Red Hat, Ubuntu, and Docker: Container virtualization goes mainstream

Red Hat, Ubuntu, and Docker: Container virtualization goes mainstream

Summary: Container technology, a lightweight kind of virtualization, is becoming a core component in major Linux distributions. But what role will it really plan in datacenters and the cloud?


Red Hat and Ubuntu are Linux rivals and they disagree on many technical details, but they do agree on one thing: Docker, a container technology is going to be a major virtualization technology in the years to come.

Ubuntu sees container technology and Docker to be as natural and efficient as a honeycomb. Will it be?

Linux, of course, has long had hypervisors such as its built-in KVM (Kernel Virtual Machine) and Xen but containers take a different approach to virtualization. In traditional hypervisors, the entire computing stack, from the processor to memory to storage, is virtualized. That means any hypervisor's virtual machine (VM) takes up a good deal of system resources.
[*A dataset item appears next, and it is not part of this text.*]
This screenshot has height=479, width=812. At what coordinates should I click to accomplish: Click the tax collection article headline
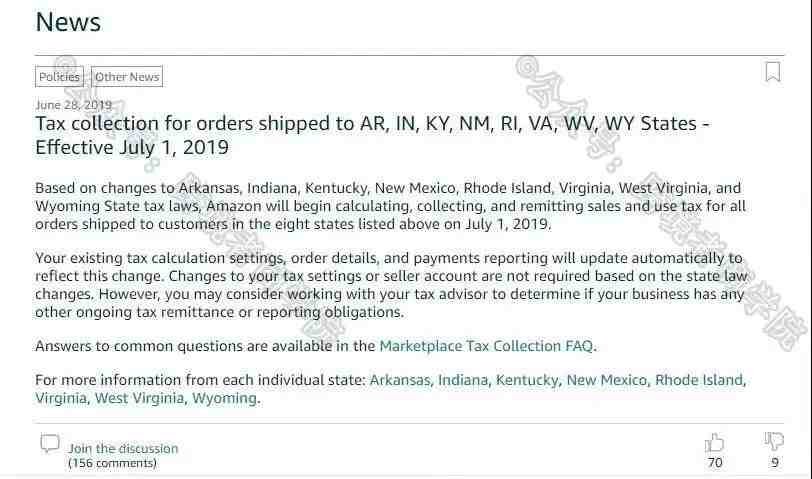pyautogui.click(x=372, y=135)
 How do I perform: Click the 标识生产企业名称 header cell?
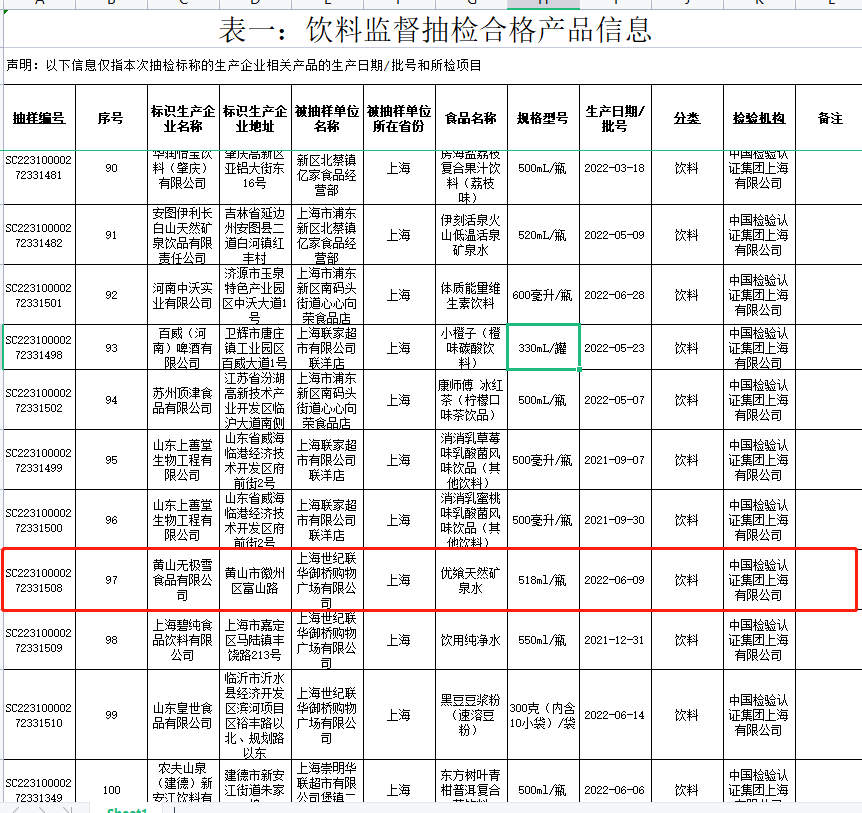click(x=182, y=118)
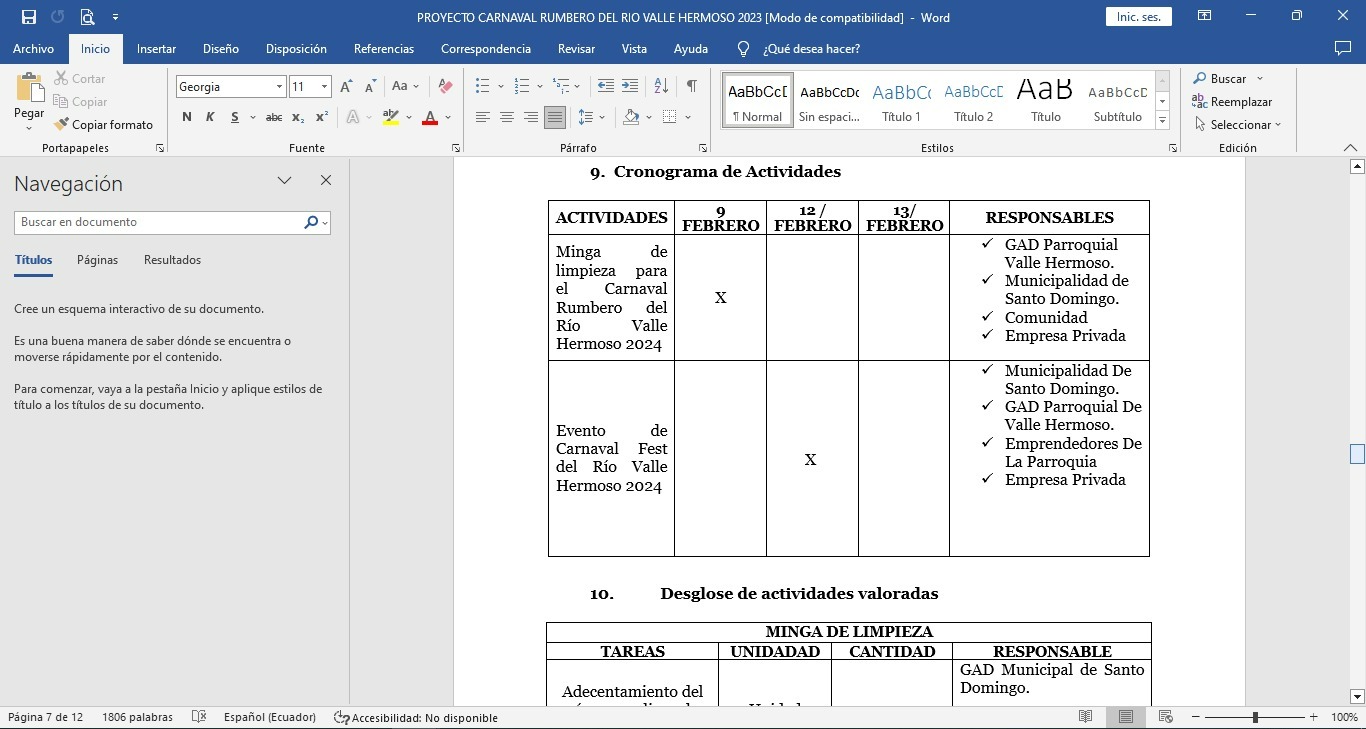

A container, however, is based on a shared operating-system kernel. This, as James Bottomley, Parallels‘ CTO of server virtualization and a leading Linux kernel developer, explained at the Linux Collaboration Summit in March 2014, containers are much lighter and more efficient than hypervisors. Instead of virtualizing hardware, containers rest on top of a single Linux instance. This means you can "leave behind the useless 99.9 percent VM junk, leaving you with a small, neat capsule containing your application."

For practical purposes, that means you can put far more applications on a single server than with any virtualization approach. And, of course, if you can put more program instances on a server, you can put more of them in your datacenter or on your cloud. The trick, of course, is to get your apps into a container in the first place. That's where Docker comes in.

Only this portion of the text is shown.